#### [Task instructions]
Up to and including the line containing "Task: Switch to the Images tab", set down each line of the entries below exactly, starting from the first, and leave out the rest.

#### [Task material]
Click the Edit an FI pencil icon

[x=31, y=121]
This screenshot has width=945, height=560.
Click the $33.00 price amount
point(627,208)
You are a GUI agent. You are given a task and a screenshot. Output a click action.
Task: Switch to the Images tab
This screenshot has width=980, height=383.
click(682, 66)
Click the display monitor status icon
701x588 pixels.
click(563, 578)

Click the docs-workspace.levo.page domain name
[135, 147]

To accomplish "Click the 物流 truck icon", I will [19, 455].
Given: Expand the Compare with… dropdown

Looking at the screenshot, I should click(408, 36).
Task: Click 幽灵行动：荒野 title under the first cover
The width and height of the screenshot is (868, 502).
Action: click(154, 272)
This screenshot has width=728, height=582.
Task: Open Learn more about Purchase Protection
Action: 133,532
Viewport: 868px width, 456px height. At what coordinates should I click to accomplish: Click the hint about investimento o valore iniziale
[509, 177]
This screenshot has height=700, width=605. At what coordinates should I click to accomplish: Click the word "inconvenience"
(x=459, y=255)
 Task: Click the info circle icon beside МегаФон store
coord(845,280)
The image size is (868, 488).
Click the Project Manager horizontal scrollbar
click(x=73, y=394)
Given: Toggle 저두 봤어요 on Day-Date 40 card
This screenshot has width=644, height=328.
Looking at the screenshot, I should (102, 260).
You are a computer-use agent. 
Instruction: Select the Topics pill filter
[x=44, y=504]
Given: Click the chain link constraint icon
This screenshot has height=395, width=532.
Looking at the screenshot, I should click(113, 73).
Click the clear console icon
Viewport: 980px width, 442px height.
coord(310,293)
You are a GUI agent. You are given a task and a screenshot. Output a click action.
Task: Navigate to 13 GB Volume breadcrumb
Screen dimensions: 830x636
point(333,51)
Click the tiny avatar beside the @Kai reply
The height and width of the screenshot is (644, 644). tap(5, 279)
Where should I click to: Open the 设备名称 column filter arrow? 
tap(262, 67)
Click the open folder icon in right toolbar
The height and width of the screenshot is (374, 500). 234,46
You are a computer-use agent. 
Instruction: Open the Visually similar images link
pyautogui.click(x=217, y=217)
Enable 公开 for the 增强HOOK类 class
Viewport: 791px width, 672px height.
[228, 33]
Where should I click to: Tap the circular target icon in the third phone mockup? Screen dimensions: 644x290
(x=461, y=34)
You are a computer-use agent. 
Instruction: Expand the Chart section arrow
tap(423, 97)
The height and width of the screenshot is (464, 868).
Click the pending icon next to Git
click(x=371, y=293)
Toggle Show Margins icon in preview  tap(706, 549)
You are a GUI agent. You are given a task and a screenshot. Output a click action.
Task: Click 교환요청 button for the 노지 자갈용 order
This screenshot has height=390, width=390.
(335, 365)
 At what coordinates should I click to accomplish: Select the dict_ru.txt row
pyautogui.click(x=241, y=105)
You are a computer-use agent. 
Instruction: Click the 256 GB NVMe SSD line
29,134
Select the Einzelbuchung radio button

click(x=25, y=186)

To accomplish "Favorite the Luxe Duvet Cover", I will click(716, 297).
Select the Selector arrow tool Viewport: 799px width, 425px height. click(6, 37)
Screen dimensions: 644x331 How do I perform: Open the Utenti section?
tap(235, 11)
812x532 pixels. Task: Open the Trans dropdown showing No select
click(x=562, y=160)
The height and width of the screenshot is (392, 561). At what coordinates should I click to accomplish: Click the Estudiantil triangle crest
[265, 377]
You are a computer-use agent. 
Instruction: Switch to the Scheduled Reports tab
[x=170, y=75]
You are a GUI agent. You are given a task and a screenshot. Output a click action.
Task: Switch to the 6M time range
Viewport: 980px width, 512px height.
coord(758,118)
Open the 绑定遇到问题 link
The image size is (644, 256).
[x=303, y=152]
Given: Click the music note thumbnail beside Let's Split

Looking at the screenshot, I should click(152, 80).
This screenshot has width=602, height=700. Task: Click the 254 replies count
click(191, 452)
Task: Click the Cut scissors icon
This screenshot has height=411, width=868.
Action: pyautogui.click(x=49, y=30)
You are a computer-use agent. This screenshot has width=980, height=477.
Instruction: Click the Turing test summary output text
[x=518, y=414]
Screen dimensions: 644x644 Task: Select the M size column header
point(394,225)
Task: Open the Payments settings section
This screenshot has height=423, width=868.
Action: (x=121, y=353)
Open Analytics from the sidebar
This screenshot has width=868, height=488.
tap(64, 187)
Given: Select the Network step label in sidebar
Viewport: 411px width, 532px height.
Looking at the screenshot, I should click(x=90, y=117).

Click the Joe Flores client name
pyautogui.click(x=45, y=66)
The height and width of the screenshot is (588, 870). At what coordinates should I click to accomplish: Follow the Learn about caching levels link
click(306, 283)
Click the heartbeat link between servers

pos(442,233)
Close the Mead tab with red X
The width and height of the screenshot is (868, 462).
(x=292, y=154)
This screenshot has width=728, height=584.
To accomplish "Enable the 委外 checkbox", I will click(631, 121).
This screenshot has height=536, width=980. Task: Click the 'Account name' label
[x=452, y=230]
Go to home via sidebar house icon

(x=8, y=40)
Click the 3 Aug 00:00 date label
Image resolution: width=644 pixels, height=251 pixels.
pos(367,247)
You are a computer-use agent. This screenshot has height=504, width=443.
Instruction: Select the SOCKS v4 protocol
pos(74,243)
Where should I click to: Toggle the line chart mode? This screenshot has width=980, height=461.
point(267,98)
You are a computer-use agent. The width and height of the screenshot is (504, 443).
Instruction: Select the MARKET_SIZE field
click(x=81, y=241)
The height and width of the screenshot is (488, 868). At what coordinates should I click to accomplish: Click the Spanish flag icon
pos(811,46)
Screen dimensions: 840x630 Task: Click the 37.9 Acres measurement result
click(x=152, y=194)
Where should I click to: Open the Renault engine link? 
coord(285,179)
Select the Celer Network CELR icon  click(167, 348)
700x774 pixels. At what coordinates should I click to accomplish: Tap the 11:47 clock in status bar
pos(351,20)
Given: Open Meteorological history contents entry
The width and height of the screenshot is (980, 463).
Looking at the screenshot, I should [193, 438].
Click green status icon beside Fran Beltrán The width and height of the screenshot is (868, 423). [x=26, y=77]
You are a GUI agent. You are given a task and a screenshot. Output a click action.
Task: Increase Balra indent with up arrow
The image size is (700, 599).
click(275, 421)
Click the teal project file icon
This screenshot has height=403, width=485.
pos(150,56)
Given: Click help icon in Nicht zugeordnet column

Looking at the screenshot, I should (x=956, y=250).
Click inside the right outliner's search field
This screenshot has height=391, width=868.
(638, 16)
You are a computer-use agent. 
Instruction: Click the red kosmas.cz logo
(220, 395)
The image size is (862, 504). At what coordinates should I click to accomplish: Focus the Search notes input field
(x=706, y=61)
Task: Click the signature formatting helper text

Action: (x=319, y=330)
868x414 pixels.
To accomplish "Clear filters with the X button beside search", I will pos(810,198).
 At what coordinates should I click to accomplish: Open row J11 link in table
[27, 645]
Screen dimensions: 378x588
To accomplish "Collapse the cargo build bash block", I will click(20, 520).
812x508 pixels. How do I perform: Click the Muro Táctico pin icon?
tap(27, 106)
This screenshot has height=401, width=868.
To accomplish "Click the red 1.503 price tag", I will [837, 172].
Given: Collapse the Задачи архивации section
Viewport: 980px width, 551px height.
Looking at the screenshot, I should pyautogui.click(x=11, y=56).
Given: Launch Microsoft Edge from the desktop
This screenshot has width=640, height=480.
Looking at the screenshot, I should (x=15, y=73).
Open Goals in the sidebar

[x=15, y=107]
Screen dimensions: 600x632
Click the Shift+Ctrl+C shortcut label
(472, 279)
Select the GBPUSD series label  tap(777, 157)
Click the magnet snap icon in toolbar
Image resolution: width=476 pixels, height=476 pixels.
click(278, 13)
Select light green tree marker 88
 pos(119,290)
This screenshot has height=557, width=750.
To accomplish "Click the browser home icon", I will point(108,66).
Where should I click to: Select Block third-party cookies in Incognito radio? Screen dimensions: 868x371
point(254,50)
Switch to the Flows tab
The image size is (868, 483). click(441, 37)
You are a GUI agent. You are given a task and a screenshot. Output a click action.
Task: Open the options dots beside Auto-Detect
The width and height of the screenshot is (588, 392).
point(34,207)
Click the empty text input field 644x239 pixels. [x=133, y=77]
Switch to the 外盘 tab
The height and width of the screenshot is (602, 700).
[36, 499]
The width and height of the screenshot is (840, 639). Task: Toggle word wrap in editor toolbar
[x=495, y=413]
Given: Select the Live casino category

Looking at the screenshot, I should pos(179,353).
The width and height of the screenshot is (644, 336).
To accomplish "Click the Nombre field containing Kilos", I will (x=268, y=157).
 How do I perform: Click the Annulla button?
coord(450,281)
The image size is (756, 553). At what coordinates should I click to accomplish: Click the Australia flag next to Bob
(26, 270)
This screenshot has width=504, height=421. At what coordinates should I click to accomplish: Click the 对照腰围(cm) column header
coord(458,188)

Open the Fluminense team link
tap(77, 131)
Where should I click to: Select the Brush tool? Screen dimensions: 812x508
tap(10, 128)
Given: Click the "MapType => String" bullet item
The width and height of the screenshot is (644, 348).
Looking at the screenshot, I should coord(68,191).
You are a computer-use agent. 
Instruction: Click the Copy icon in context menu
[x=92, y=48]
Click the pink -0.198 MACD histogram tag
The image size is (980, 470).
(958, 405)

#### [Answer to this exercise]
Click the Edit an FI pencil icon

[x=31, y=121]
This screenshot has width=945, height=560.
Click the $33.00 price amount
point(627,208)
You are a GUI agent. You are given a task and a screenshot. Output a click action.
Task: Switch to the Images tab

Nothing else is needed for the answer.